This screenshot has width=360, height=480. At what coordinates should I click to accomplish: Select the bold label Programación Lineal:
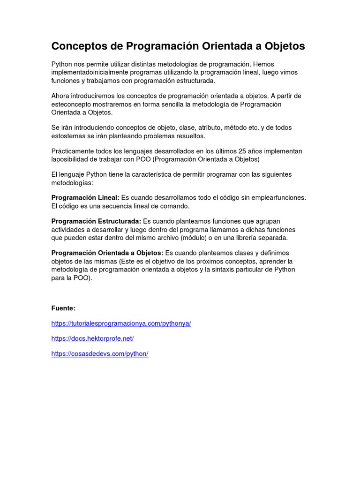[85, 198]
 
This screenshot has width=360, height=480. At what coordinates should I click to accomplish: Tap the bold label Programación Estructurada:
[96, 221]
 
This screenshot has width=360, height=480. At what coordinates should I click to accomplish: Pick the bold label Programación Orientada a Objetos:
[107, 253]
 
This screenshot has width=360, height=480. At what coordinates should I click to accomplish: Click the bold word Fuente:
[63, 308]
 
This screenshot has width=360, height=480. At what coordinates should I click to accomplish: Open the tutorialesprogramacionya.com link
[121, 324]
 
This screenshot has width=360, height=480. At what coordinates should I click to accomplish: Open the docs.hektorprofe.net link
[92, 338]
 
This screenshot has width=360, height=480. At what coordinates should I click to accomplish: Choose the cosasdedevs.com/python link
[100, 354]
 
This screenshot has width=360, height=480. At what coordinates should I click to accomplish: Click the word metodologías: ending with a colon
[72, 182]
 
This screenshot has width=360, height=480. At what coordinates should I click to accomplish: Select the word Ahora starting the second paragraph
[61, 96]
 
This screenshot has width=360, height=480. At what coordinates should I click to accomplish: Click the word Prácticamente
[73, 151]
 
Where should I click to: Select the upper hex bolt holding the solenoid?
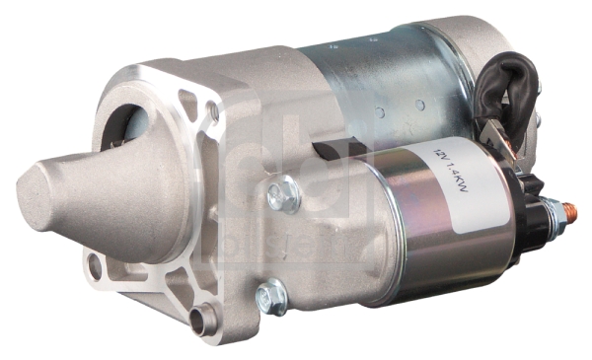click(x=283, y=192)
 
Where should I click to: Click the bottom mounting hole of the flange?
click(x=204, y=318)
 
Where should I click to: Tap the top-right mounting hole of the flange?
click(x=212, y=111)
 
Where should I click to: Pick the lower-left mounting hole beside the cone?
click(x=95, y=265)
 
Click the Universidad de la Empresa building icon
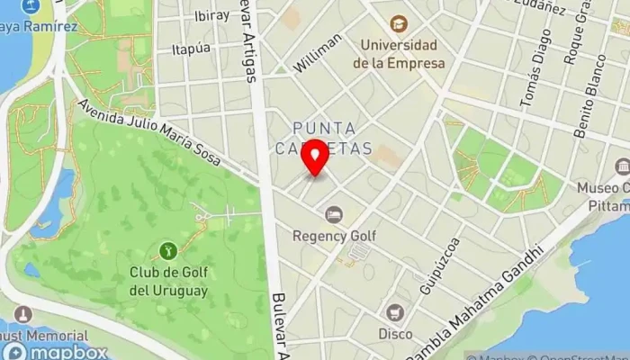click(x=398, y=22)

______

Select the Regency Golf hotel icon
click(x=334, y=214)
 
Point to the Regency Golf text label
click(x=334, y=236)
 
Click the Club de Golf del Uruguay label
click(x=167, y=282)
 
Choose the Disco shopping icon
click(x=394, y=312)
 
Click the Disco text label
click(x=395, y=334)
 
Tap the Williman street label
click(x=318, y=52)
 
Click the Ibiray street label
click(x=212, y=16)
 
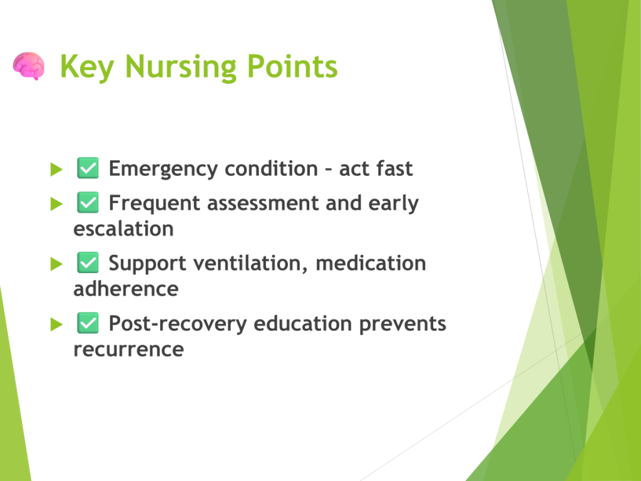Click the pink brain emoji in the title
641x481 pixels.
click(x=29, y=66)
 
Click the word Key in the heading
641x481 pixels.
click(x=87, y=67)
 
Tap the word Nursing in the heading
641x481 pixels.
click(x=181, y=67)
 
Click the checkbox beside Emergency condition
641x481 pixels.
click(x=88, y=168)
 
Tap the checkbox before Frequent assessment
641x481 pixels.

______

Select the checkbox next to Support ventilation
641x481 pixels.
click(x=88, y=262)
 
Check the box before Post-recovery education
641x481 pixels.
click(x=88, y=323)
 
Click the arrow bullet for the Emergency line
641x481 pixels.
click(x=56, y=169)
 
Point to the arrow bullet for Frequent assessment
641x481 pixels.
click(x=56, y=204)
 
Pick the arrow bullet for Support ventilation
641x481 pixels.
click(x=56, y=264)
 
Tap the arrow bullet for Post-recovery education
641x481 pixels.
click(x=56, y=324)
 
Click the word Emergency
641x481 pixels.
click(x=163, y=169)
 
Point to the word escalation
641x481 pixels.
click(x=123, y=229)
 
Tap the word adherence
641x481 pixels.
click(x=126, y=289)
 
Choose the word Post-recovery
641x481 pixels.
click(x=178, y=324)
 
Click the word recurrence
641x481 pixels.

______

**REQUIREMENTS**
Collect every line from the rows above that contains the word "Support".

**ANSWER FOR THIS EXERCISE**
Select the checkbox next to Support ventilation
Pick the arrow bullet for Support ventilation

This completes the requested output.